実施事項:
#1 掛川のうなぎ店の文章で、品書きにあった飲み物の酒類は何だけか。
#2 掛川のうなぎ店の文章を、「うなぎはそれなりの時間を要するため、」を含む箇所から書き写し、「これなら(梅)でじゅうぶんだったヨ。」まで写したら止めること。

文書抜粋:
静岡西部の城下町、掛川の「甚八」で
うな重(竹)を待っている。
うなぎはそれなりの時間を要するため、
まずは通しておいて、ビールをお願いするがよい。
品書きを見て愕然、何とサントリーモルツの大瓶しかない。
日本酒やウイスキーもなく、本当にこれしかない。
色を失って接客の娘さんに確認するも事態に変化は生じず。
スッパリあきらめたら、緑茶が急須ごとサーヴされた。
掛川は県内有数の茶処である。
11時10分過ぎで客は6人と、さしたる混雑でもない。
15分に配膳された。
かなりの大きさの重箱にうなぎが1と4分の1尾。
飯の量も多く、持つ手のひらにズシリときた。
これなら(梅)でじゅうぶんだったヨ。
脇には糸三つ葉を浮かべた肝吸い。
香の物はたくあん3切れにタップリの白菜漬け。
うなぎにたくあんは無粋だなァと思いつつも
美味かったから黙認する。
活気が出てきた店内を見回すと、
ディスタンスを保ちながらほぼ満席で順番待ちが数組。
やはり人気店なんだネ。
さて、肝心のうなぎは関西風の腹開き。

提供情報:
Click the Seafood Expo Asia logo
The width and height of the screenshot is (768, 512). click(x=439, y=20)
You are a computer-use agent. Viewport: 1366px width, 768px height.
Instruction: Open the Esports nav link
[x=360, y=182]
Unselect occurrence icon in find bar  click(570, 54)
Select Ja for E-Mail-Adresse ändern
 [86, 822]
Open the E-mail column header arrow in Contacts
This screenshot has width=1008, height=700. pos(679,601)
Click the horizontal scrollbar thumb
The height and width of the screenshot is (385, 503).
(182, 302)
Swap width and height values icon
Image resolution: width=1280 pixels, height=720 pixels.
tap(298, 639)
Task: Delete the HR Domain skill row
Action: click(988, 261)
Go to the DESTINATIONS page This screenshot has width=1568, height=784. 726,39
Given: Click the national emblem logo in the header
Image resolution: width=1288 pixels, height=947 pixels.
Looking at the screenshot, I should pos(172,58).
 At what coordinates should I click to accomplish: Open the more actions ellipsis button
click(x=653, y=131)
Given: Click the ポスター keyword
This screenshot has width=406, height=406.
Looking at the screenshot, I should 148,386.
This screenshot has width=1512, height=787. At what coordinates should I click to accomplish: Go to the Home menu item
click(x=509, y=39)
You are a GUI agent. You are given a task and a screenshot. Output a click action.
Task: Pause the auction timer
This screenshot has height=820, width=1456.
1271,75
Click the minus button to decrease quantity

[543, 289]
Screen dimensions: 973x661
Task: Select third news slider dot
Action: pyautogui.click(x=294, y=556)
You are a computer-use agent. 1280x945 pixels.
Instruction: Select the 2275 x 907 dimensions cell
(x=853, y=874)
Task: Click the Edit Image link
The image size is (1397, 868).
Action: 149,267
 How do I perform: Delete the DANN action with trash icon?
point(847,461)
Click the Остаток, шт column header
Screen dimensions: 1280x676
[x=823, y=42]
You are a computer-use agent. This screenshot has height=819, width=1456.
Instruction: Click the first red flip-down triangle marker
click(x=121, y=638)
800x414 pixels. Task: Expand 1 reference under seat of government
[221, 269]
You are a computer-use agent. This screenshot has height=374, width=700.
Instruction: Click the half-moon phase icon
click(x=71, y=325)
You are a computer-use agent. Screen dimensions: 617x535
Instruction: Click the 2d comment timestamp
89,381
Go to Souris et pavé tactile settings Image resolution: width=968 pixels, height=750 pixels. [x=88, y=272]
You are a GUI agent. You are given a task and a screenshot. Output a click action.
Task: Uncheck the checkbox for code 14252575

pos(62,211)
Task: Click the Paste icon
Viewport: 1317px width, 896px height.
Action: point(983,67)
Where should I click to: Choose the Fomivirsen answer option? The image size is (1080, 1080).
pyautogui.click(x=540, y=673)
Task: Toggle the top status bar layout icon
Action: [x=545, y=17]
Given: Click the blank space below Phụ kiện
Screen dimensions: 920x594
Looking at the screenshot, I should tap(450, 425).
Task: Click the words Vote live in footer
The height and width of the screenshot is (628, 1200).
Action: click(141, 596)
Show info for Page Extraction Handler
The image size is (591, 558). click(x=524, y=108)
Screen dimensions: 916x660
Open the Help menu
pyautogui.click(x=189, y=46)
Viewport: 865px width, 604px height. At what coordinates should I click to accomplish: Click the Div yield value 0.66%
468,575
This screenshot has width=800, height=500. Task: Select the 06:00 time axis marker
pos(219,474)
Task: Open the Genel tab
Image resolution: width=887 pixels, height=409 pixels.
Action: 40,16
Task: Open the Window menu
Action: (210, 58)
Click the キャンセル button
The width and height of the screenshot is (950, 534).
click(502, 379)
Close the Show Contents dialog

解答:
#1 サントリーモルツの大瓶だけ。

#2
うなぎはそれなりの時間を要するため、
まずは通しておいて、ビールをお願いするがよい。
品書きを見て愕然、何とサントリーモルツの大瓶しかない。
日本酒やウイスキーもなく、本当にこれしかない。
色を失って接客の娘さんに確認するも事態に変化は生じず。
スッパリあきらめたら、緑茶が急須ごとサーヴされた。
掛川は県内有数の茶処である。
11時10分過ぎで客は6人と、さしたる混雑でもない。
15分に配膳された。
かなりの大きさの重箱にうなぎが1と4分の1尾。
飯の量も多く、持つ手のひらにズシリときた。
これなら(梅)でじゅうぶんだったヨ。